TEXTAUSZUG
********************

# Excel wandelt zahlen automatisch in ## um



## hary252 (1. November 2008)

hi

Habe ein problem mit Excell

wenn ich in eine Zeile die zahl ab 0.1 oder 2.1 eintippe wandelt er die um in ## ich habe auch schon mit Zelle Formatieren versucht Mit Benutzerdefinirt und mit zahlen uvm trozdem wird mir nur ## angezeigt oder im infofenster das datum was kann ich machen um das zu verhindern

danke für antworten


----------



## Zinken (1. November 2008)

Sind Deine Spalten denn breit genug? Normalerweise wird ### angezeigt, wenn der Feldinhalt zu breit ist.
Doppelklick auf die Trennlinie in der Titelzeile könnte helfen.


----------



## hary252 (1. November 2008)

ok danke das mit dem umändern ins Datum hat der jetzt unter Zelle Formatieren bei text unterlassen


----------



## Leola13 (1. November 2008)

Hai,



hary252 hat gesagt.:


> ok danke das mit dem umändern ins Datum hat der jetzt unter Zelle Formatieren bei text unterlassen




Das muss ich nicht verstehen - oder ?

Ciao Stefan


----------



## hary252 (1. November 2008)

klar Rechtsklick Zellen Formatieren und dann bei kategorie auf Text weil der bei Standart und benutzerdefinitr die zahl 1.1 immer in das Datum 01.Jan.2008 geändert hat


----------



## tom_r (3. November 2008)

Moin,

schön, dass Du Dein Problem gelöst hast. 

Alternativ wäre es auch gegangen, wenn Du vor Deiner Zahl  ein Leerzeichen oder ' eingegeben hättest


----------

********************

DATENZEILEN

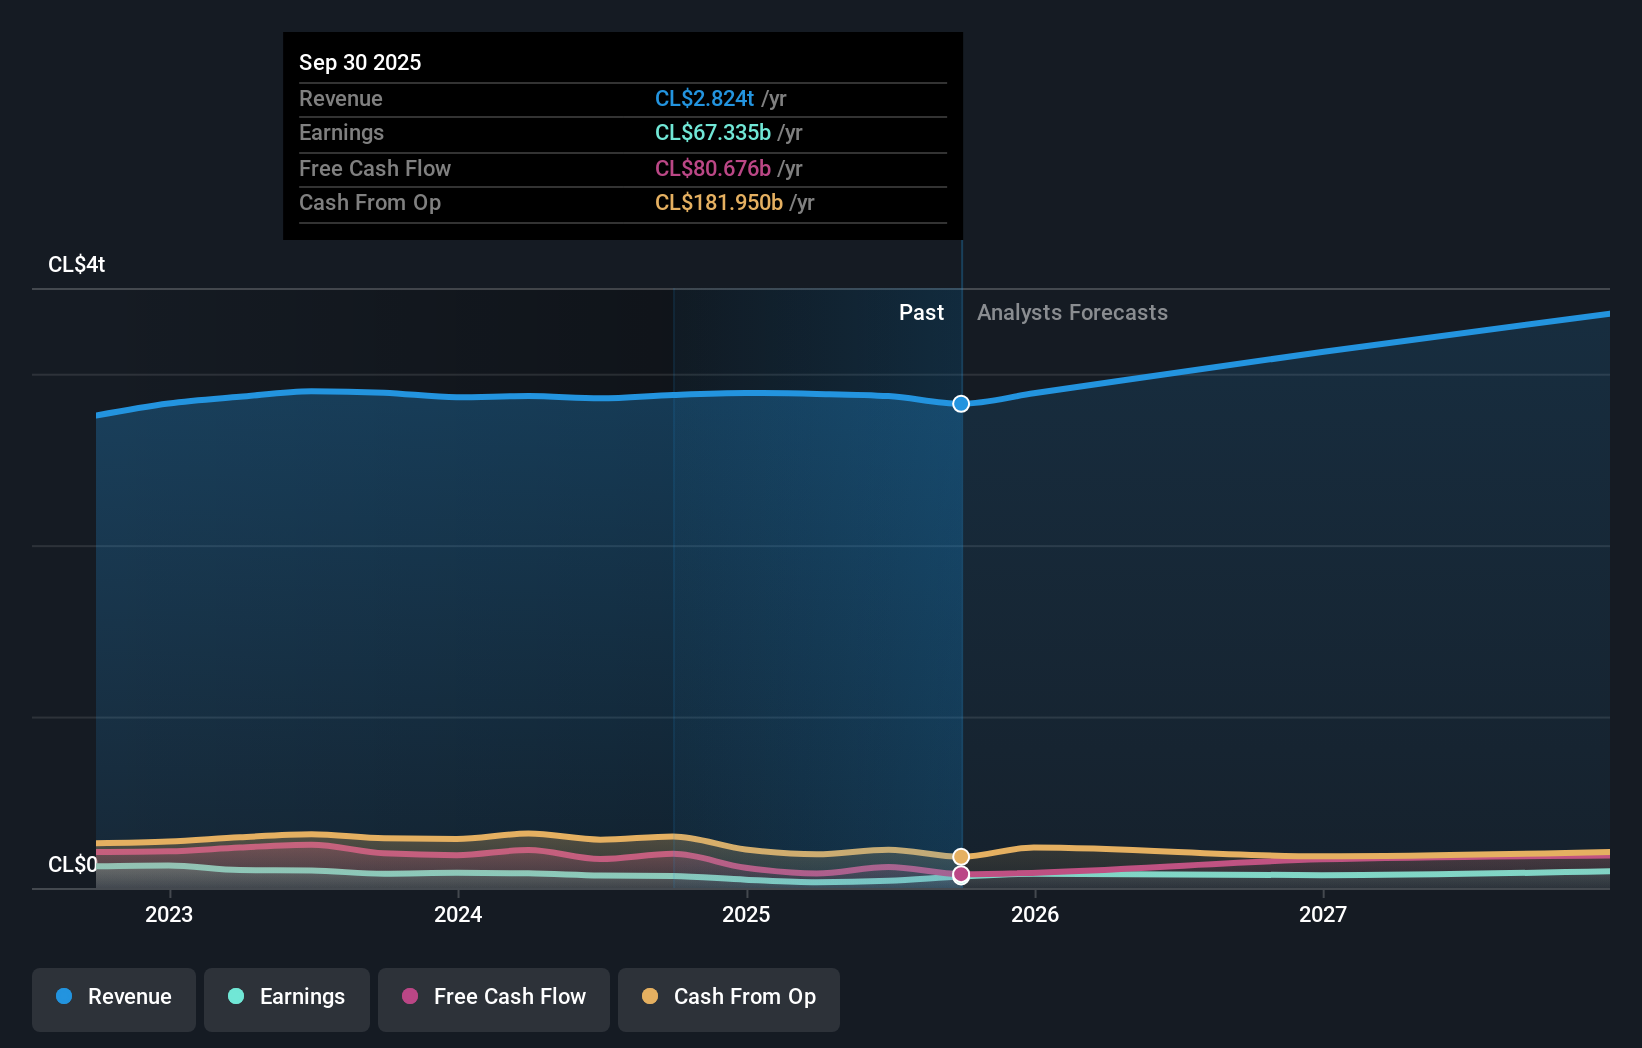Expand the Earnings row in the tooltip

click(622, 133)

********************

AUFGABENSTELLUNG A
Übernimm bitte aus dem Forumsthread zu Excel den Abschnitt wortgetreu: Beginne bei den Worten „danke für antworten“ und höre nach „zu breit ist.“ auf.
AUFGABENSTELLUNG B
Beantworte anhand des Forumsthreads zu Excel die folgenden Fragen:
(i) Was wird laut Zinken normalerweise angezeigt, wenn der Feldinhalt zu breit ist?
(ii) In welches Datum hat Excel die Zahl 1.1 laut hary252 bei Standard und benutzerdefiniert geändert?
(iii) Welche beiden Zeichen hätte man laut tom_r alternativ vor der Zahl eingeben können?

LÖSUNG A
danke für antworten


----------



## Zinken (1. November 2008)

Sind Deine Spalten denn breit genug? Normalerweise wird ### angezeigt, wenn der Feldinhalt zu breit ist.

LÖSUNG B
(i) ###
(ii) 01.Jan.2008
(iii) Ein Leerzeichen oder '